Case ID: br_321/html/1288-01.html
Source: Caselaw Access Project
Author: {"author": "CUDAHY, Circuit Judge:", "license": "Public Domain", "url": "https://static.case.law/"}
Date Created: 2024-08-24T03:29:51.129683

IN RE INTERNATIONAL MANAGEMENT ASSOC., Debtor. William B. Reily, Plaintiff-Appellant, v. Soneet R. Kapila, Trustee for International Management Associates, Inc., Defendant-Appellee.
    No. 04-12207.
    United States Court of Appeals, Eleventh Circuit.
    Feb. 10, 2005.
    
      Kevin C. Gleason, Kevin C. Gleason, P.A., Hollywood, FL, for Reily.
    Michael Richard Bakst, Brett A. Elam, Elk, Bankier, Christu & Bakst, LLP, West Palm Beach, FL, for Kapila.
    Before BIRCH, KRAVITCH and CUDAHY, Circuit Judges.
    
      
       Honorable Richard D. Cudahy, United States Circuit Judge for the Seventh Circuit, sitting by designation.
    
   CUDAHY, Circuit Judge:

Plato once said that “[w]hen a Benefit is wrongly conferred, the author of the Benefit may often be said to injure.” The bankruptcy claim presented here, brought by a Chapter 7 bankruptcy trustee, seeks avoidance of a $100,000 payment to a shareholder in the debtor corporations pursuant to 11 U.S.C. § 548. The potential recovery of that payment under 11 U.S.C. § 550(a)(1) requires us to assess whether providing the unquantifiable key to a larger transaction can qualify a party as an “entity for whose benefit” a putatively voidable transfer is made. 11 U.S.C. § 550(a)(1) (2004). We believe that, under the circumstances presented here, “benefit” has been too broadly defined to meet the requirements of 11 U.S.C. § 550(a)(1).

I.

Although the briefs submitted here are not very informative about either the relevant facts or the precise issues, we think that the facts can be usefully summarized. The instant bankruptcy involves a number of interlocking corporations that provided and managed assisted living facilities in southern Florida. Four of these corporations operated assisted living facilities, and the fifth, International Management Associates (IMA), was formed to provide a management vehicle for the operating companies and to permit those companies to share overhead expenses. The assets of the four operating companies were subject to a security interest in favor of a corporate lender, Health Care REIT.

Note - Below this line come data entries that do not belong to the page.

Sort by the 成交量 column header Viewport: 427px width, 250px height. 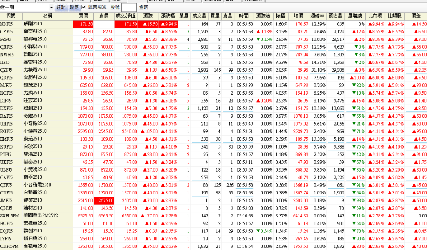click(x=200, y=15)
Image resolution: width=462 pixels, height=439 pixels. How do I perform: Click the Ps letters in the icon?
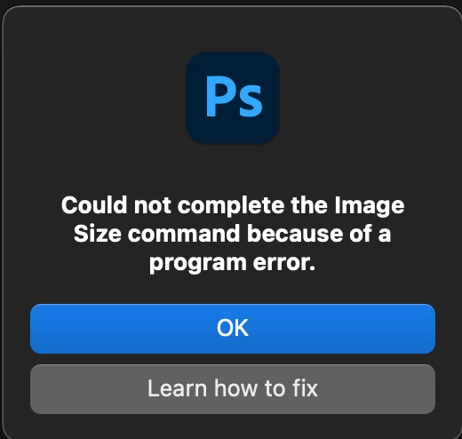(x=234, y=97)
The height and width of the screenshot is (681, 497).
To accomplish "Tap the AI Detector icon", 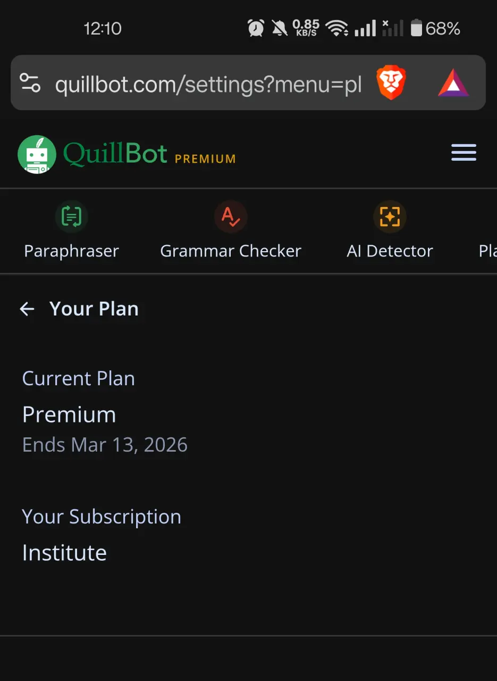I will tap(390, 217).
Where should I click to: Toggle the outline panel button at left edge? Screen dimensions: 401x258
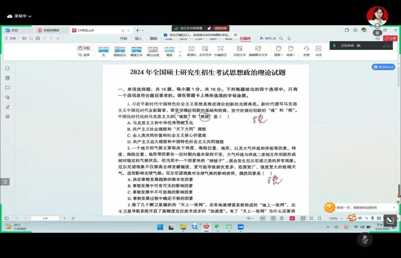click(x=5, y=181)
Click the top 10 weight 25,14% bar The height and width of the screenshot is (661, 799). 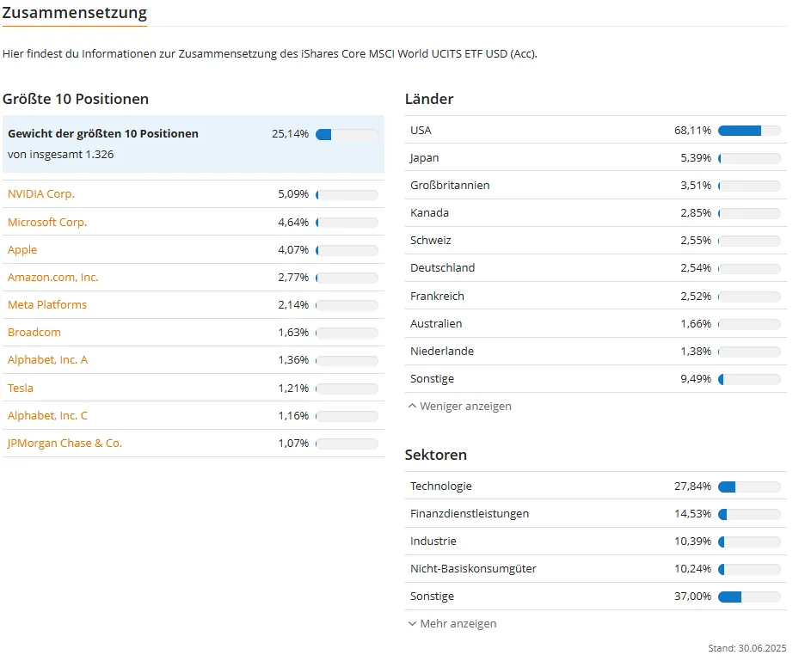347,134
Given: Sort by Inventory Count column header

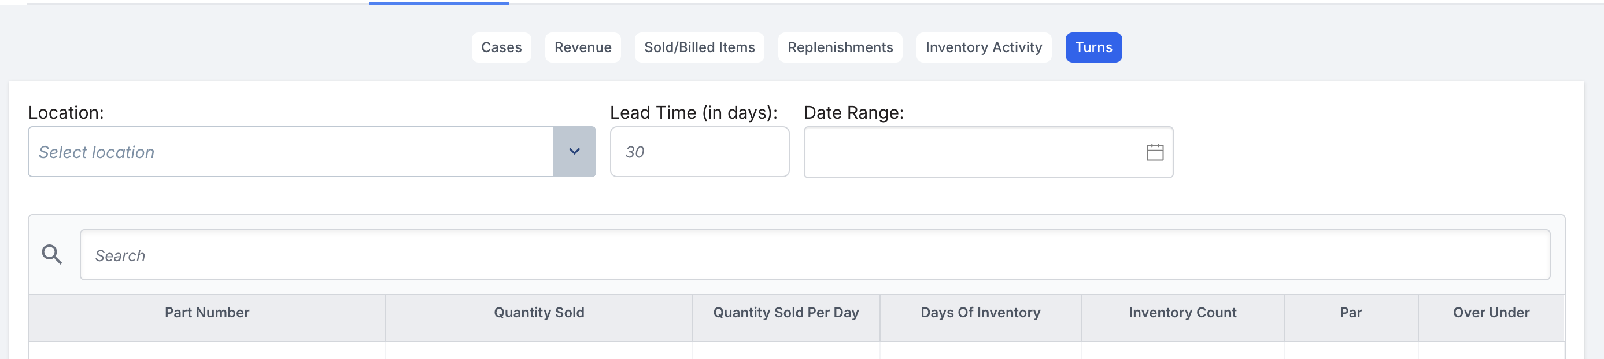Looking at the screenshot, I should (x=1182, y=312).
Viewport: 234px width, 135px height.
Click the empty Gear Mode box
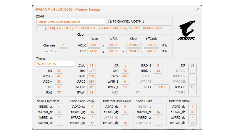(63, 51)
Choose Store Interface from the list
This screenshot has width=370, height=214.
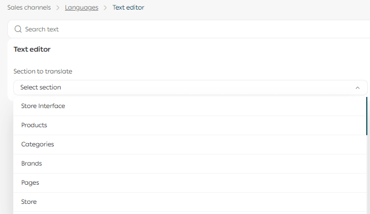pyautogui.click(x=43, y=106)
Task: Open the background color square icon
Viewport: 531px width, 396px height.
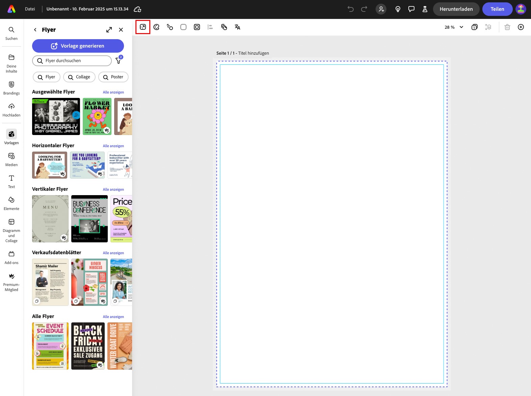Action: click(x=183, y=27)
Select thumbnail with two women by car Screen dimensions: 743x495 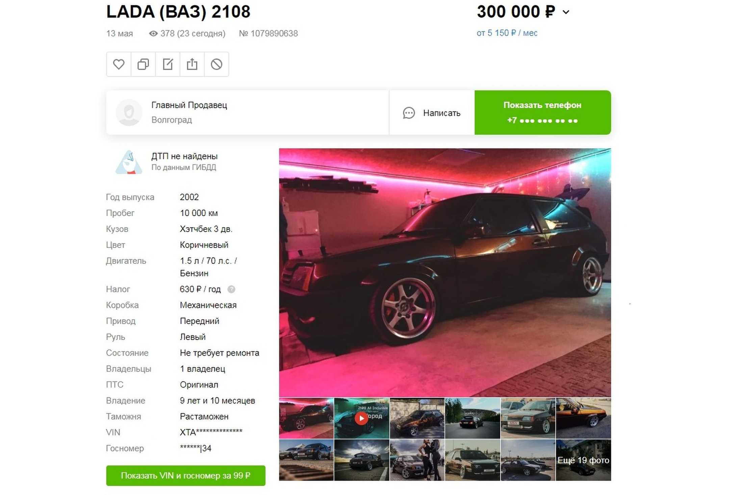(x=417, y=460)
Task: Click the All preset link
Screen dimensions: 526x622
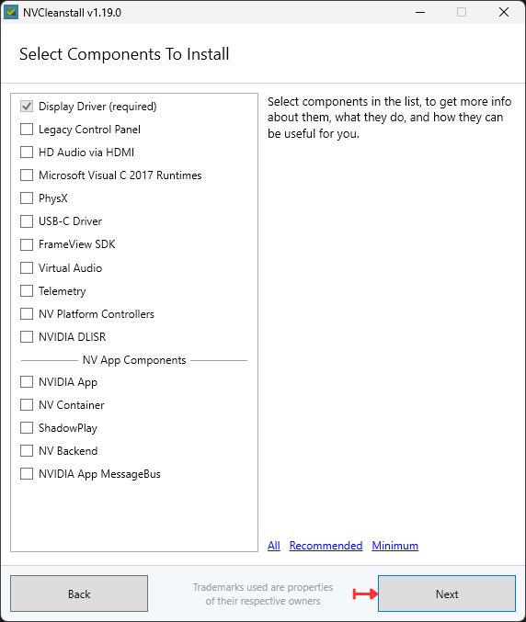Action: [274, 546]

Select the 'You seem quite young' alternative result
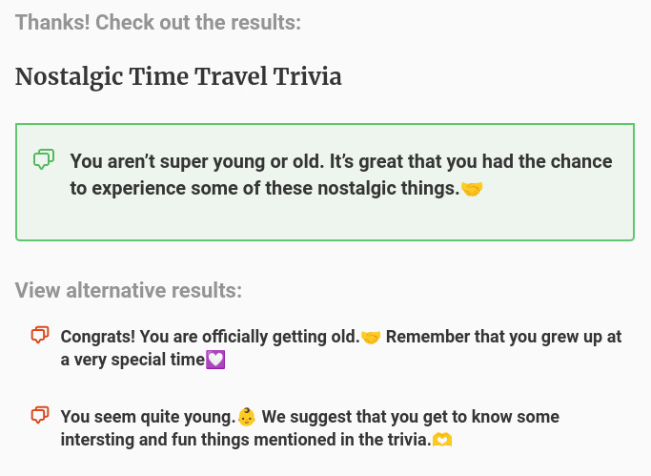pos(148,417)
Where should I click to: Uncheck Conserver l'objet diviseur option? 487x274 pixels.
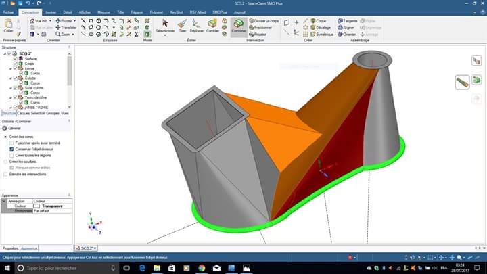(11, 150)
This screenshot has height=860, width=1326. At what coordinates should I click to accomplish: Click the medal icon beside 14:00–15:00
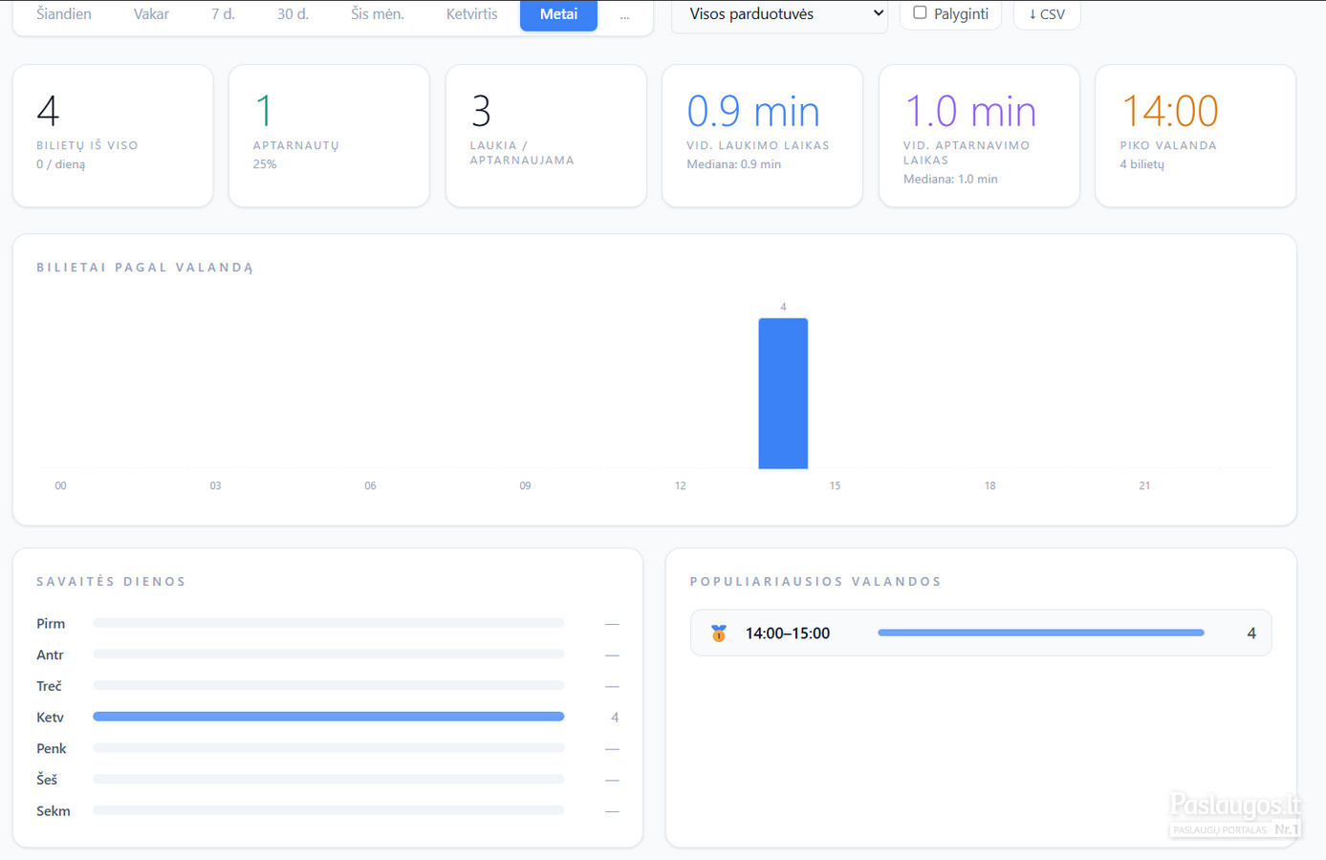[719, 633]
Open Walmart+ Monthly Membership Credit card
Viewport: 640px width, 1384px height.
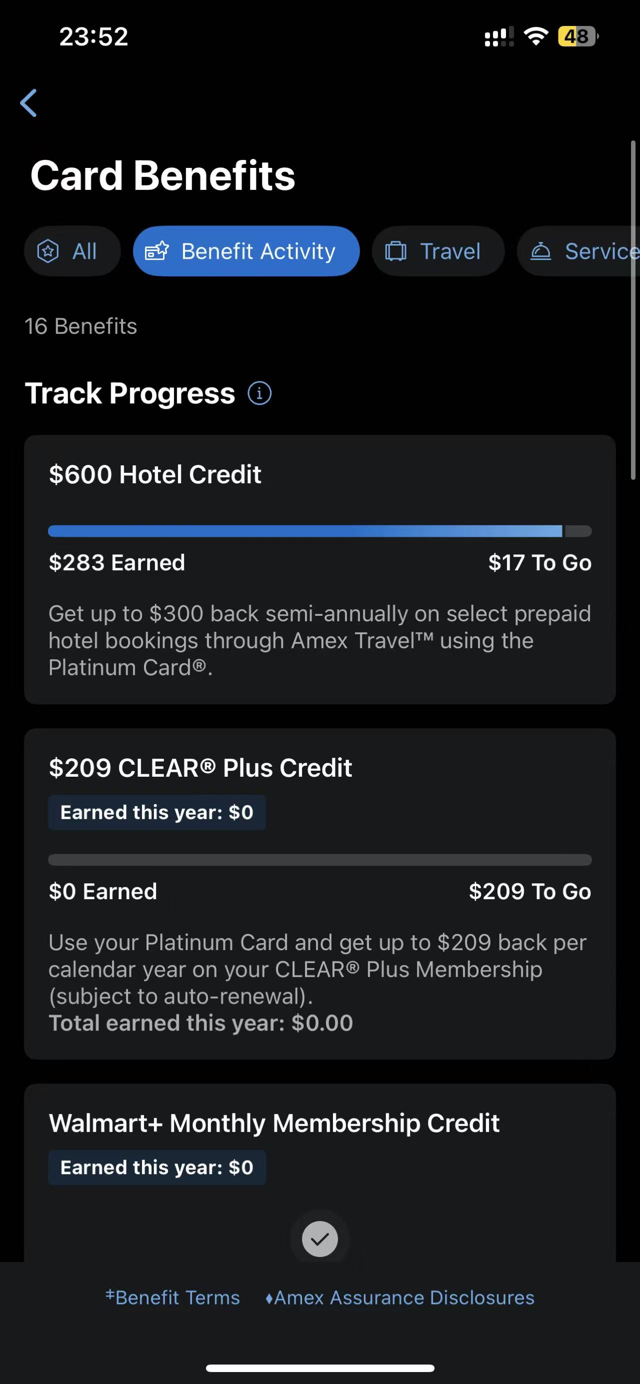tap(274, 1123)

IMA was formed by Dr. Gadi Gichon and the late Gavriel Shade in 1995 to manage the operations of the original assisted living facility. Dr. Gichon and Shade entered into an amalgamation agreement with William B. Reily later that same year, whereby the three became equal shareholders in IMA and other associated corporations. At that time, Gichon apparently loaned the original assisted living facility corporation $590,000, and that company executed a promissory note payable to him. In 1996, the amalgamation agreement was amended after three additional assisted living facilities were purchased and financed through Health Care REIT. It was not long before the living facility venture encountered financial difficulties, and in early 1997 Reily was removed from management and was replaced by another individual. Financial problems continued to mount, however, prompting Dr. Gichon and Shade to once again approach Reily seeking help in June of 1997, when the three began to discuss the possibility of selling the assisted living-facilities. Thereafter, Reily approached Health Care REIT, which agreed to purchase the facilities and lease them back to Reily on the dual conditions that Reily acquire the corporate interests of Dr. Gi-chon and Shade and that Dr. Gichon guarantee the new financial arrangement. Dr. Gichon and Shade agreed to these terms in November of 1997, and in December, Reily formed a corporation, Premier. Throughout its existence, Reily was Premier’s sole shareholder and officer. Premier entered into an agreement with Health Care REIT restructuring into a new financial arrangement its mortgage loans secured by the living facilities. Under this agreement, Health Care REIT took title to the facilities and granted Premier a lease for them and a working capital loan of approximately $2,248 million to acquire certain shareholder interests, to pay Dr. Gichon the balance on his outstanding loans and to pay off other creditors. It was a condition of Heath Care REIT’s performance under the agreement that Reily hold the sole shareholder interest in the debtor corporations. On February 11, 1998, the deal closed, and Gichon and Shade formally turned over their interests to Reily and Health Care REIT. At closing, Dr. Gi-chon received from the corporate debtors slightly over $700,000, of which $100,000 represented payment for his stock in these corporate debtors.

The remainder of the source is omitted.